Culture 'promoted misogyny'
In November 2018, Newsome spoke at Nuyorican Poets Cafe, opening up about why he chose to abuse women in the past. "Gonna open up to you. And this is something that's incredibly hard for me to do. You can judge me if you will. I mean I guess I deserve it. This is the music that I listened to growing up. 'F**k b**ches, get money, money over b**ches, b**ches aint s**t, but hoes ain't tricks, pimps up, hoes down, beating motherf**kers like I beat Tina. After I hit her, I am through with her. There's nothing left to do with her. Pass it to the homie. Now you do her,'" he said.

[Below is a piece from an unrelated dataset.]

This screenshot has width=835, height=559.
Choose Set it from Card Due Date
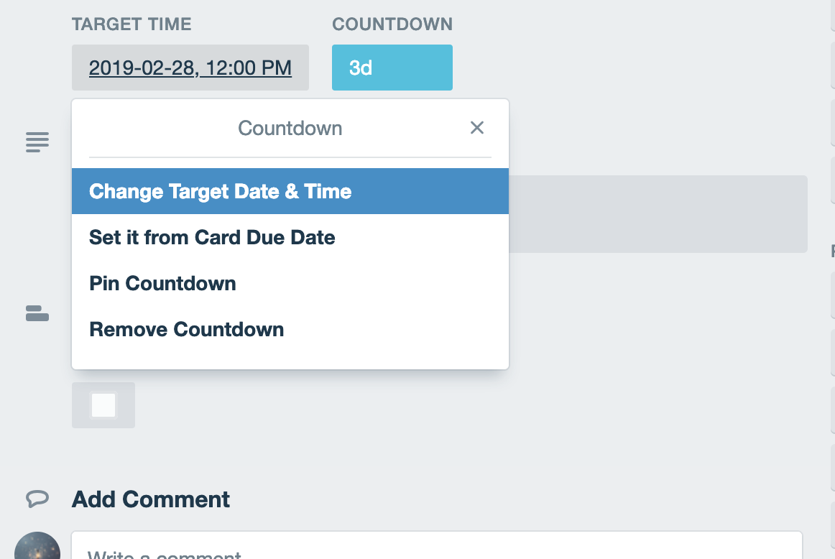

He also listed movies like 'The Godfather,' 'New Jack City,' 'Casino,' 'Goodfellas,' and the James Bond series where women were disrespected and abused in various forms. "Everything that I glorified growing up promoted misogyny. Most of my favorite music and movies were filled with violence and mistreatment of women. This is the culture and now we are beginning to change that culture... Misogyny and violence against women has been handed down generation to generation... although my dad never hit my mom, I saw relatives who I love dearly beat their wives. Violence against women is culture and it extends back thousands of years. I make no excuses for my actions and I acknowledge the circumstances around my actions. Hitting a woman is a choice. Belittling and berating women — these are all choices that I made," he added.
'My love was not love at all'
He continued: "Hitting a woman was okay as long as it was 'justified' by her cheating on you or her disrespecting you in some sort of way... A thing that we would say was, talk like a man, get beat like a man. It's f**ked up but that was the reality. I am here to tell you that the way I grew up and what I promoted was wrong. It was all wrong. I was told by one of the smartest women in the country that, 'If you feel you need to hit a woman then you need to let her be free of you.' But that's not how my love worked. My love was toxic. My love was controlling. My love was terrifying. My love was not actually love at all."

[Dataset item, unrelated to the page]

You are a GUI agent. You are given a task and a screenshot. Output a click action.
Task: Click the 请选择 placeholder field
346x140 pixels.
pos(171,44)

He explained how therapy and God eventually helped him overcome his toxic mentality against women. "I would make excuses for screaming and yelling. I would make excuses for fighting and physical violence against women... But there are no excuses. You know what you are doing; you're doing it... if you are toxic you need to step away, so that she can be free of you. If you feel like you need to hit a woman then you need therapy, meditation, and God is how I healed. The problem was that I was a man who was an all-American athlete. I had tons of women. I was an alpha-type and I trained myself to suppress my emotions, only releasing them when I drank," he said.
He also briefly touched upon his alcohol addiction and the fact that he was sober. He said that God helped him to see the right path and to realize that his oppressive way would one day kill him or lead him to take the life of someone he loved. "I have never beat a woman within an inch of her life. However, I have used physical violence against women. And this I know now is unacceptable. I used to slap, I have choked, punched... I could have done worse. I was on a path to do worse. However, I sought help and put the work in to liberate myself," he said. He also said that he was also helping other men and women who have faced domestic violence to liberate them.